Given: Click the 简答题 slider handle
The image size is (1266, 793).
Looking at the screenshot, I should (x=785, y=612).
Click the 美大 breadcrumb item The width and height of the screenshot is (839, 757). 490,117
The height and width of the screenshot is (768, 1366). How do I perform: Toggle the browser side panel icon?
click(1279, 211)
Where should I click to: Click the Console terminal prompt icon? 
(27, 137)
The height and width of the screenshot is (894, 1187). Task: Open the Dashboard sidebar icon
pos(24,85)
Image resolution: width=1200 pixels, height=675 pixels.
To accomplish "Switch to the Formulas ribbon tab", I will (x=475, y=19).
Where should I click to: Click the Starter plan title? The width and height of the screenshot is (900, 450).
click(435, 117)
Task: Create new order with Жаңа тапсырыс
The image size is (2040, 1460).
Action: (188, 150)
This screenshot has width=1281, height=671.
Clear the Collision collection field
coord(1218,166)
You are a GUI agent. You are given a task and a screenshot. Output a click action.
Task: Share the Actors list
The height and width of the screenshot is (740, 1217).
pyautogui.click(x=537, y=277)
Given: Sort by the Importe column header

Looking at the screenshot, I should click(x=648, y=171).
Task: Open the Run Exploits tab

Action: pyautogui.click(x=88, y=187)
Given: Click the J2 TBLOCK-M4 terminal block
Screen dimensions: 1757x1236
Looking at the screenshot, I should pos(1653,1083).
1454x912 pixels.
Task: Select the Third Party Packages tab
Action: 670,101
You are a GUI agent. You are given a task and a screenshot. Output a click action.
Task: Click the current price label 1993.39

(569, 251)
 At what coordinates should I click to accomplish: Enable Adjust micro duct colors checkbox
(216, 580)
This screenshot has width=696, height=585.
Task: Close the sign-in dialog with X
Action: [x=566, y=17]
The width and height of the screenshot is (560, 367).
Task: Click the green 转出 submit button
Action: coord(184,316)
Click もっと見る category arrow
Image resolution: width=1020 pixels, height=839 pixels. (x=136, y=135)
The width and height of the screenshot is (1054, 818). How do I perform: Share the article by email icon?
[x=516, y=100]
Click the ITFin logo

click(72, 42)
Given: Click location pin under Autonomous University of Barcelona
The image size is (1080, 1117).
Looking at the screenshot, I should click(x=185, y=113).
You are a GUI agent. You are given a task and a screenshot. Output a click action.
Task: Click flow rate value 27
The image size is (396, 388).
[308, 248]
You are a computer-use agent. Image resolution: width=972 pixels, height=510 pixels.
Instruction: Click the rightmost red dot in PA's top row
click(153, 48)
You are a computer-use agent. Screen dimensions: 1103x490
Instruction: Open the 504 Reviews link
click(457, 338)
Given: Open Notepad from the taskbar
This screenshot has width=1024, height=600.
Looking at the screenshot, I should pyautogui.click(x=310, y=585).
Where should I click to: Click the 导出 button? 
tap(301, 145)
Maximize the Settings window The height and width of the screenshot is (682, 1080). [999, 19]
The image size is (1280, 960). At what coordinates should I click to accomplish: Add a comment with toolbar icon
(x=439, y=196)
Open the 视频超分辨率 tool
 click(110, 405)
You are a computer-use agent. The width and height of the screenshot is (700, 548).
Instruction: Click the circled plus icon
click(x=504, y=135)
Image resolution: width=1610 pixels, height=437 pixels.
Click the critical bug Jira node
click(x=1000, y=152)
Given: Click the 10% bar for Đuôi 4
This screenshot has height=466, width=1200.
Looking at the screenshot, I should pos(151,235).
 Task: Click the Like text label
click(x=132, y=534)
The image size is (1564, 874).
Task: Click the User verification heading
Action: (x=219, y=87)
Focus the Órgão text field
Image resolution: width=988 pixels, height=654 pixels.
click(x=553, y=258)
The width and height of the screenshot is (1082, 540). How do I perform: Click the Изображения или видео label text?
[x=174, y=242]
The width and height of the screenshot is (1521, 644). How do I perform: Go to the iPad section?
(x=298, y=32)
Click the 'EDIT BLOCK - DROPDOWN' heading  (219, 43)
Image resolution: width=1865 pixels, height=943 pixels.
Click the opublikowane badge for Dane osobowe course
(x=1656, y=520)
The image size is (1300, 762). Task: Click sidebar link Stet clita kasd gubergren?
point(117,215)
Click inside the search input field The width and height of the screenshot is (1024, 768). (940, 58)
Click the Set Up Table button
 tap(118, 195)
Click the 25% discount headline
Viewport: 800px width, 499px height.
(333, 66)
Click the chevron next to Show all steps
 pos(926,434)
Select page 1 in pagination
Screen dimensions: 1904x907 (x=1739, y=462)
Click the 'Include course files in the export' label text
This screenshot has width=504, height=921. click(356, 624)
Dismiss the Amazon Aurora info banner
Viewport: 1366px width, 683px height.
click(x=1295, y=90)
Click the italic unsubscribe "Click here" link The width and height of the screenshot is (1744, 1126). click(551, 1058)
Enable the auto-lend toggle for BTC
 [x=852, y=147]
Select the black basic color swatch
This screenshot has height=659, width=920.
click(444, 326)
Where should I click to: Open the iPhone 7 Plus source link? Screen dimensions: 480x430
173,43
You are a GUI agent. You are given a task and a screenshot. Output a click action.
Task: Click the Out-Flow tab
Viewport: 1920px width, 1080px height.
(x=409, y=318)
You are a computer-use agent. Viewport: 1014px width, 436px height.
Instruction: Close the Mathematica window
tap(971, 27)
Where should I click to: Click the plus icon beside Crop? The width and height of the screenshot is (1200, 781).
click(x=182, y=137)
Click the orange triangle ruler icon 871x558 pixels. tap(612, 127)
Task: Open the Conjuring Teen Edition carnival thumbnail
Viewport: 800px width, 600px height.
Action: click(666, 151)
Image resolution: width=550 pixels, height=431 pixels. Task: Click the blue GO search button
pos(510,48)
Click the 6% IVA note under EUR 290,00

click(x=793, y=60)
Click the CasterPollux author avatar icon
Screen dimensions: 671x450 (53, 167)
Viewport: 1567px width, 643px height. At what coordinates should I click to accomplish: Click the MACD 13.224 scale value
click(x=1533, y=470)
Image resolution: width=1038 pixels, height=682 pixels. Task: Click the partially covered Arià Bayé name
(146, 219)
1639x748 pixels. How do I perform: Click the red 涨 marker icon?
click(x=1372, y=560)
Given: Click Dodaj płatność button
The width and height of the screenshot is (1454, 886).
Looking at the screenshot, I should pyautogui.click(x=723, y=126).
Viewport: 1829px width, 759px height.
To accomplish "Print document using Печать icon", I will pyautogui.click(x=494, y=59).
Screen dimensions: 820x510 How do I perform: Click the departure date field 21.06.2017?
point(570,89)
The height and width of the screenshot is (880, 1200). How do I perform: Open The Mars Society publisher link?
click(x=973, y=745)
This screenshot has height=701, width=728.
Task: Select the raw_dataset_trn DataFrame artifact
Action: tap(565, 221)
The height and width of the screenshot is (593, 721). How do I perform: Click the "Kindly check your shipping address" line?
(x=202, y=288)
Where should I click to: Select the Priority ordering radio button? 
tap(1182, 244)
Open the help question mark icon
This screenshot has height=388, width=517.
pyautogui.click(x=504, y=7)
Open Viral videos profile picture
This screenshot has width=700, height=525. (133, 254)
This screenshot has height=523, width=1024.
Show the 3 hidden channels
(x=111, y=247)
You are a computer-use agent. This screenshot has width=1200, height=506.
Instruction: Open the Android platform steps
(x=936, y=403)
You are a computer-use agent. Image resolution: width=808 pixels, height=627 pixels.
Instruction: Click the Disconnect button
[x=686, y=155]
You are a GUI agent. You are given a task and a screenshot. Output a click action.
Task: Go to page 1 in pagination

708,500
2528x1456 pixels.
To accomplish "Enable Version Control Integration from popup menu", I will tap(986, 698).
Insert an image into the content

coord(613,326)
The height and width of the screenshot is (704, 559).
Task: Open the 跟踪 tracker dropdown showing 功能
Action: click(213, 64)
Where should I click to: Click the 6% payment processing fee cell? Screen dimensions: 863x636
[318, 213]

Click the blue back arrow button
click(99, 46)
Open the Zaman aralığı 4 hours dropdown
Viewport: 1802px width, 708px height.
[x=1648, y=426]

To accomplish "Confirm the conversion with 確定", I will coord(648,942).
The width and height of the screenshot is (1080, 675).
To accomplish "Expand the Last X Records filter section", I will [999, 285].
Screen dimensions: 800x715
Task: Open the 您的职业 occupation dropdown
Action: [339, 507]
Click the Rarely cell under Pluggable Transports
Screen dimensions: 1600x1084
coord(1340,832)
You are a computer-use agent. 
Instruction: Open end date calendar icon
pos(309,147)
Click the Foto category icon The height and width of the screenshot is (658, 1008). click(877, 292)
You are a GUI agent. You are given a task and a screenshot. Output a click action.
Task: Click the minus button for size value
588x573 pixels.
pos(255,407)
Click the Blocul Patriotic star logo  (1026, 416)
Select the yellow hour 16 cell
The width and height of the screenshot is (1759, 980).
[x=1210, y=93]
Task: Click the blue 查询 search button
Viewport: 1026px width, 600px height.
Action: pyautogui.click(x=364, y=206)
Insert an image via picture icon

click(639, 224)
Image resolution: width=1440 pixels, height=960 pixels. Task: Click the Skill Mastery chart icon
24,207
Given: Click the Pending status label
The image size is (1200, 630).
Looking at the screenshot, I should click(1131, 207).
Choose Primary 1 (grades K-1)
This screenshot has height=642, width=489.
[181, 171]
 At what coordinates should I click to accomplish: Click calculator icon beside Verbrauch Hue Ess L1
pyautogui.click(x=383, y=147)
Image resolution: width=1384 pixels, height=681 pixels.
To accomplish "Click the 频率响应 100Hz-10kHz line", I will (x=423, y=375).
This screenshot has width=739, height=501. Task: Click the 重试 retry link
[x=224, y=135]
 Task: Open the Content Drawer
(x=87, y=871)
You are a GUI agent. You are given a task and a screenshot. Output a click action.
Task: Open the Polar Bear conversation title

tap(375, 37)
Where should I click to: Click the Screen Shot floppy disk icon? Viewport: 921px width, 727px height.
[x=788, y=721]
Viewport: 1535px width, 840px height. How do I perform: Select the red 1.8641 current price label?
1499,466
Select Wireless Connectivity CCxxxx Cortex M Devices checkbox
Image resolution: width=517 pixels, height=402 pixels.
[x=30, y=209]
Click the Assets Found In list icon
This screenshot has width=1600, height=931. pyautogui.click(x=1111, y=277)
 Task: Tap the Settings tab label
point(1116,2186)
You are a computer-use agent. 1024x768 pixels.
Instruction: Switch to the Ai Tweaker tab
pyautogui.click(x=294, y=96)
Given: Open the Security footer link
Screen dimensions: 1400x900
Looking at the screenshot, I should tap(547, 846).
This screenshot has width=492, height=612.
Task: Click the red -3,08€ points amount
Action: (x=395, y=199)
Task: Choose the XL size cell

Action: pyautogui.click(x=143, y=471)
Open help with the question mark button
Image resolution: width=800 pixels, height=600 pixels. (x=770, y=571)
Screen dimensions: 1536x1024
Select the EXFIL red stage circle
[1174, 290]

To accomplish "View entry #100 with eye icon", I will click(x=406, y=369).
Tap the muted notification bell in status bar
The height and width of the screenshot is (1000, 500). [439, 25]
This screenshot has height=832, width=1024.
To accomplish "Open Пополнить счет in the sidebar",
____________________
> _Exercise_:
From the material above, set down exactly the lines between the line holding "This screenshot has height=466, width=1200." and the line holding "Dismiss the Amazon Aurora info banner", inclusive. Include nothing else.

> _Task solution_:
This screenshot has height=466, width=1200.
Looking at the screenshot, I should pos(151,235).
 Task: Click the Like text label
click(x=132, y=534)
The image size is (1564, 874).
Task: Click the User verification heading
Action: (x=219, y=87)
Focus the Órgão text field
Image resolution: width=988 pixels, height=654 pixels.
click(x=553, y=258)
The width and height of the screenshot is (1082, 540). How do I perform: Click the Изображения или видео label text?
[x=174, y=242]
The width and height of the screenshot is (1521, 644). How do I perform: Go to the iPad section?
(x=298, y=32)
Click the 'EDIT BLOCK - DROPDOWN' heading  (219, 43)
Image resolution: width=1865 pixels, height=943 pixels.
Click the opublikowane badge for Dane osobowe course
(x=1656, y=520)
The image size is (1300, 762). Task: Click sidebar link Stet clita kasd gubergren?
point(117,215)
Click inside the search input field The width and height of the screenshot is (1024, 768). (940, 58)
Click the Set Up Table button
 tap(118, 195)
Click the 25% discount headline
Viewport: 800px width, 499px height.
(333, 66)
Click the chevron next to Show all steps
 pos(926,434)
Select page 1 in pagination
Screen dimensions: 1904x907 (x=1739, y=462)
Click the 'Include course files in the export' label text
This screenshot has width=504, height=921. click(356, 624)
Dismiss the Amazon Aurora info banner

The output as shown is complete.